As for the quality of the translation, it is quite good throughout. At times it preserves French word order or uses direct English cognates rather than constructing more natural English prose, e.g.: "I would readily propose, by way of hypothesis, the name of Justin, martyred in Rome around 165" (54) and "he reserves the appellation 'word' for the complete concept" (128). But I saw no cases where this stylistic choice prevents understanding. I noticed only two mistranslations that could engender mild confusion. First, the reader might well wonder why philosophers at the University of Paris were hesitant to depart from "the secular association of the sign with the sensible," (145, my italics) unless she is aware that the French 'séculaire' can have the meaning of timeless, age-old, long-attested. An inadvertent historical error is made when the translation asserts that "[Ockham's Ordinatio] was written down by the author himself" rather than the more accurate "[Ockham's Ordinatio] was the result of a redaction by the author himself" (180, fn 5).

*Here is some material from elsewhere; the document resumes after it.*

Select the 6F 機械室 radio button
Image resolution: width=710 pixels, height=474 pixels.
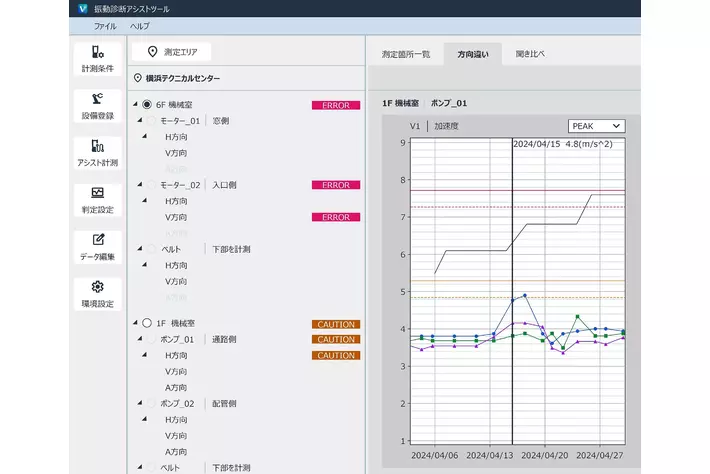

A curious feature of the translation arises from the translators' choice to utilize previously published English translations of the ancient and medieval texts whenever available. So, for instance, when Panaccio presents a block quote from Anselm's Monologion, the translators replace the extract from Pierre Rousseau's French edition with an extract from Thomas William's English translation (104-105). But when such English counterparts are not available, they instead translate from the French translation of the work in question. For example (in contrast to the Anselm case above), a block quote from Boethius's commentary on Aristotle's De interpretatione is an English translation of Panaccio's own French translation of the Latin text (89). This is largely unproblematic, but becomes evident in several places where the English translation used noticeably differs from the French translation Panaccio worked with. For instance, Ockham's hypothesis of mental propositions "which are not of any language" is repeatedly stressed by Panaccio, using precisely those words; but that exact phrase does not appear in the Michael Loux translation used in the accompanying block quote (181), leaving the reader to wonder why Panaccio keeps placing that phrase within quotation marks.

Of course, these are at the end of the day small concerns, and the fact that these are the whole of my issues with the translation should itself speak for its overall quality. Hochschild and Ziebart are to be commended for their efforts in bringing this important work of medieval scholarship to a wider audience.


[1] See, e.g., section 1 of Aydede, Murat, "The Language of Thought Hypothesis", The Stanford Encyclopedia of Philosophy (Fall 2015 Edition), Edward N. Zalta (ed.).